POLECENIE ::
Odtwórz poniższe wiersze znak po znaku, bez żadnych zmian.

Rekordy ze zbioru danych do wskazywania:
═══
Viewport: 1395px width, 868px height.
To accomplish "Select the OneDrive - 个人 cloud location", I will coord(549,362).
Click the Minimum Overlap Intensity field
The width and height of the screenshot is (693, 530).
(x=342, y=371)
═══
OCZEKIWANA ODPOWIEDŹ ::
Viewport: 1395px width, 868px height.
To accomplish "Select the OneDrive - 个人 cloud location", I will coord(549,362).
Click the Minimum Overlap Intensity field
The width and height of the screenshot is (693, 530).
(x=342, y=371)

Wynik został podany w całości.